* DATA FOR PROCESSING
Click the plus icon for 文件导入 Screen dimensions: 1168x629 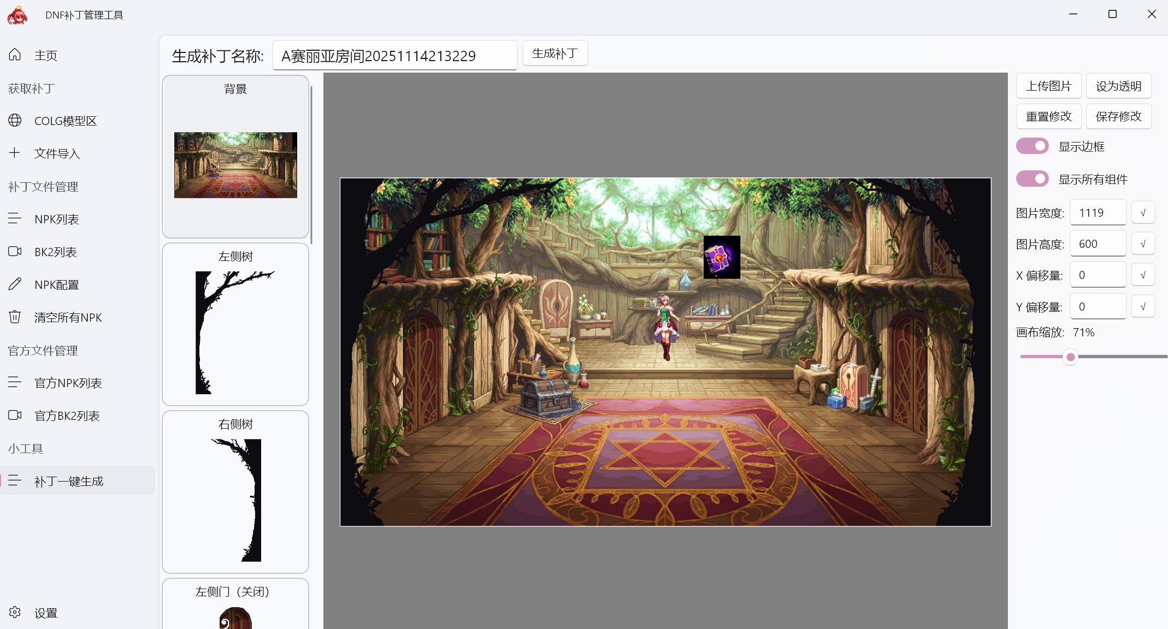tap(15, 153)
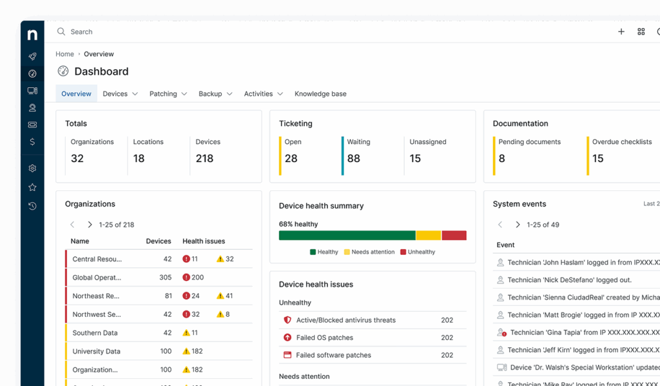Open the recent history clock icon
The height and width of the screenshot is (386, 660).
[32, 206]
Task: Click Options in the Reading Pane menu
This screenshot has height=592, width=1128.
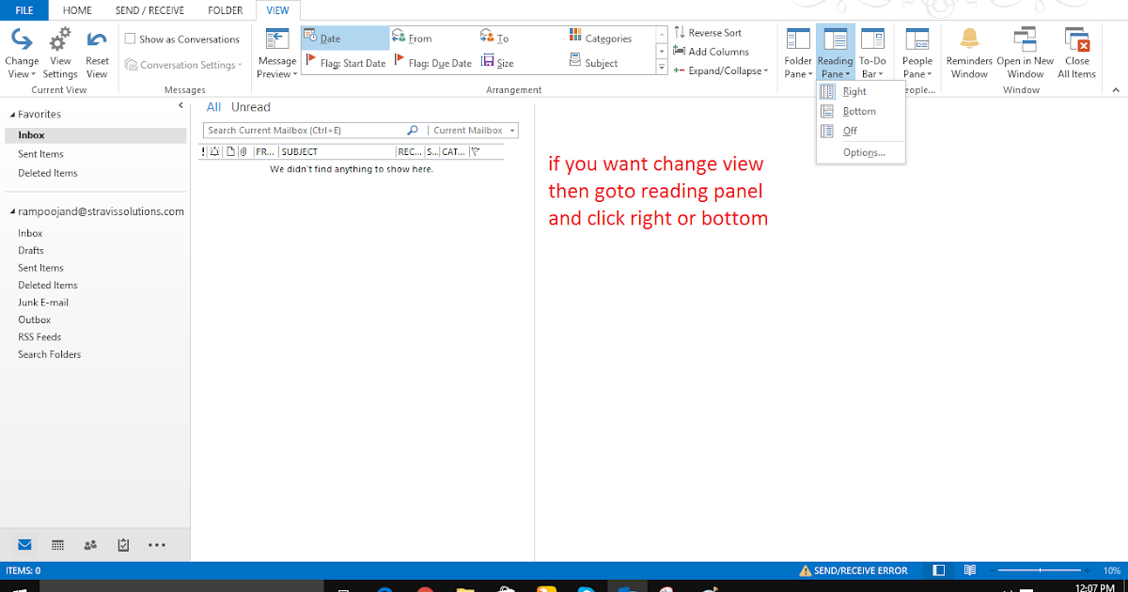Action: (x=862, y=152)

* TASK TO COMPLETE
Rewrite the lines of the material from the line containing "Task: Click Options in the Reading Pane menu" through the end of the material, both included, swapping "Options" for "Settings" and leaving everything else as it is. Leave the pictures out of your answer.

* ANSWER TO THE TASK
Task: Click Settings in the Reading Pane menu
This screenshot has height=592, width=1128.
Action: (x=862, y=152)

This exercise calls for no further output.